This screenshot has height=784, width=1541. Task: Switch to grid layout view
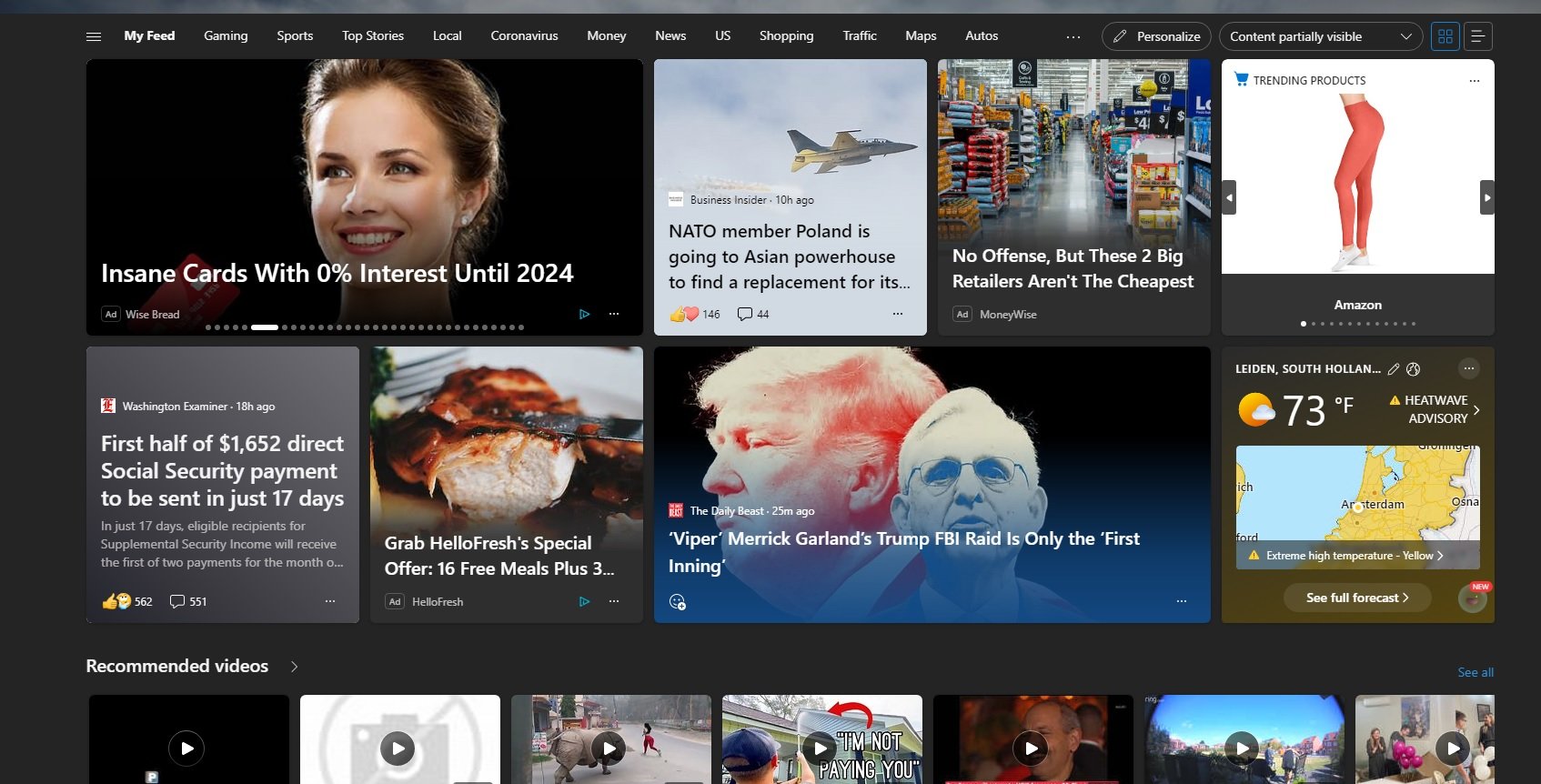click(1445, 36)
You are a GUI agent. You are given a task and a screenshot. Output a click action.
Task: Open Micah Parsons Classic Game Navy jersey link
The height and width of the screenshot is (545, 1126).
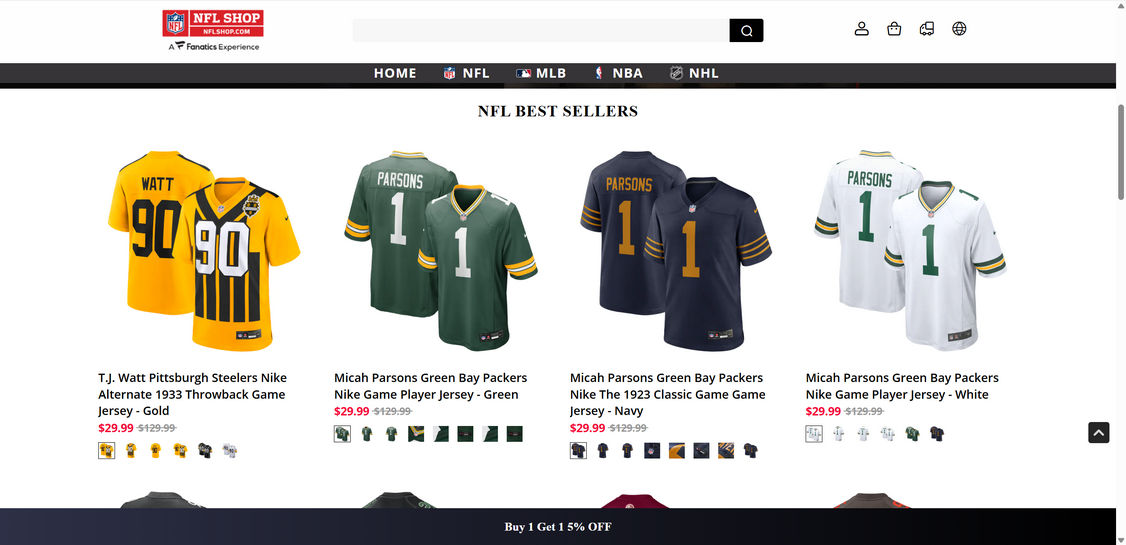coord(667,394)
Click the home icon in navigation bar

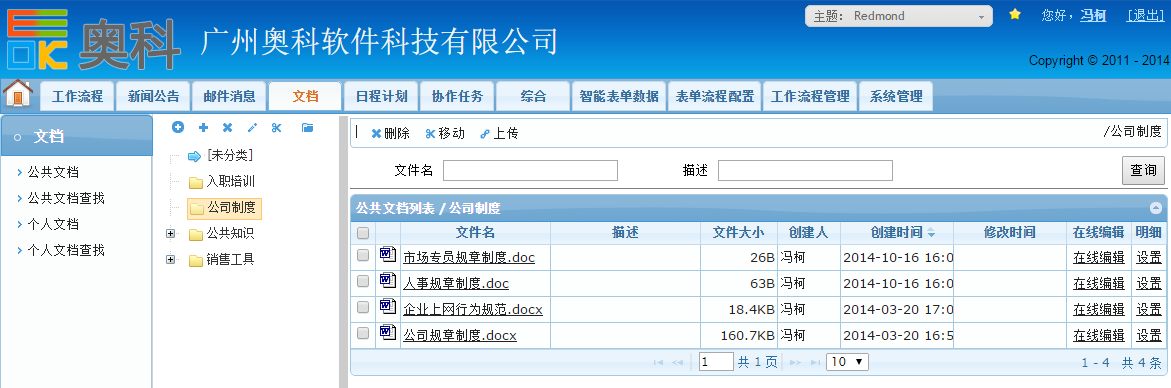click(x=18, y=94)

• _Exercise requirements_:
Reproduce every entry word for word, but omit the pictures.

• _Task solution_:
This screenshot has height=784, width=1541. Task: Switch to grid layout view
click(1445, 36)
You are a GUI agent. You are given a task and a screenshot. Output a click action.
Task: Open Micah Parsons Classic Game Navy jersey link
The height and width of the screenshot is (545, 1126).
coord(667,394)
Click the home icon in navigation bar

click(x=18, y=94)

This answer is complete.